Por Miguel Angel Bertolotto
Estaba esperando con ansiedad el alta médica, aquel traicionero lunes 19 de septiembre de 1983, hace hoy 30 años. Había sido operado de vesícula, la semana anterior, y la evolución corría por los carriles normales. Le faltaban nueve días para festejar los 65 años. Se levantó de la cama para ir al baño y se desplomó de golpe. Ubaldo Fillol, de visita en la habitación de la clínica de Belgrano, apenas pudo sostener su cuerpo. No hubo caso: un paro cardíaco lo sacó de esta vida. Eran las 18.15. La hora de la muerte de Angel Labruna.
¿Qué fue Labruna? O mejor dicho: ¿qué no fue Labruna?
Como futbolista, fue un crack sin época. Fue un jugador con copyright, que podía devolver una pared con el brillo más reluciente o fusilar al arquero con la practicidad y con la frialdad del que se siente rey en el área rival. Fue un goleador de excepción: el máximo del fútbol argentino, junto al paraguayo Arsenio Erico, con 293 conquistas. Fue un corajudo de esos que ponían su personalidad, su pecho y su mente en acción para hacerle frente a cualquier situación, sobre todo a las más bravas.
Como técnico, fue un respetuoso y acérrimo defensor del fútbol-juego, de la esencia de este deporte que lo apasionaba tanto como River. Fue un jugadorista a ultranza, siempre cómplice de sus dirigidos, también lejos del verde césped, como le gustaba decir. Fue alguien que apelaba a su ojo clínico para elegir a los exponentes que mejor le podían satisfacer sus gustos, sus planteos siempre ofensivos. Fue un abanderado de las explicaciones sencillas, a partir de su dominio de los conceptos fundamentales. Fue un fiel transmisor del fútbol que interpretaba como jugador, sin misterios ni rebusques.
Como una mezcla de todo eso, como personaje inconmensurable, fue un empedernido ganador porque siempre salía a ganar. Fue alguien que se movía en los extremos del triunfo y de la derrota. Fue un tipo que se convertía en protagonista e interpretaba el rol sin pudores.
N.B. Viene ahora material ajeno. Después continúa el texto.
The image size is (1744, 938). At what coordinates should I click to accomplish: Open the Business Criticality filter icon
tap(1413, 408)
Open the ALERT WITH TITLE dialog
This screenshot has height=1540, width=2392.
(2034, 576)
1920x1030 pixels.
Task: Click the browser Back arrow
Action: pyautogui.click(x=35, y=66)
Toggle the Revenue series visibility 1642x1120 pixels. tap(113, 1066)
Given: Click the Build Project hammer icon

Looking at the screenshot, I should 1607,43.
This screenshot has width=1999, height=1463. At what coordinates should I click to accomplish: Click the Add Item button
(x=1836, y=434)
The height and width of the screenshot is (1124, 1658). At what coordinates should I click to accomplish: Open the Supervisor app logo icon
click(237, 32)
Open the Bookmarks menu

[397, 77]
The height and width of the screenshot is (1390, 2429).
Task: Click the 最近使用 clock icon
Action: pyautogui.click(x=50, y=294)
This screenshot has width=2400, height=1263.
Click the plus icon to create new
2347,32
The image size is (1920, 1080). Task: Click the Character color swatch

Fue anti Boca como pocos: “Yo siempre viví de Boca... Gracias a ellos me hice famoso”, se agrandaba, apoyado en los 16 goles que le convirtió (nadie alcanzó esa cantidad en los Superclásicos). Fue, sanguíneo como era, un constante peleador con los periodistas: “Soy un viejo chinchudo”, le confesó a este cronista cuando volvió a hablarle después de cuatro años de guerra , enojado por una crítica. Fue un amante del turf, de las barajas y del casino. Fue un chico-grande , con anécdotas imperdibles, con salidas pueriles y socarronas, con cábalas infinitas, con una facilidad asombrosa para mutar de simpático a rezongón.
Labruna había nacido el 28 de septiembre de 1928, en Las Heras y Bustamante, cerquita de la vieja cancha de River de Alvear y Tagle. En esas calles creció y aprendió a pegarle a la pelota, cobijado por su madre, Doña Amalia, quien le daba un paquete con ropa vieja para que no ensuciara los pantalones y los zapatos de salir . Es que su padre, Don Angel, no quería que jugara a la pelota sino que heredara su oficio: relojero. Fanático de River y de Bernabé Ferreyra (tenía una foto autografiada por La Fiera que decía: “ Al crack en ciernes” ), en 1934 Angel integraba al mismo tiempo el equipo de cadetes de básquet y la cuarta división de fútbol en River. Se decidió por la número cinco. Y vaya si acertó... Debutó en Primera en el 39. Integró La Máquina con Muñoz, Moreno, Pedernera y Loustau como compañeros de aquella maravillosa delantera. Salió nueve veces campeón (1941, 42, 45, 47, 52, 53, 55, 56 y 57). Ganó dos títulos sudamericanos con la Selección (46 y 55). Sufrió el desastre de Suecia , en el 58. Se retiró en el 61, en Platense. Se hizo técnico, también exitoso. “Vuelvo a River para ser campeón”, proclamó en 1975. Y River fue campeón después de 18 años... Es el más grande ídolo de la riquísima historia del club. Es el Angel de River.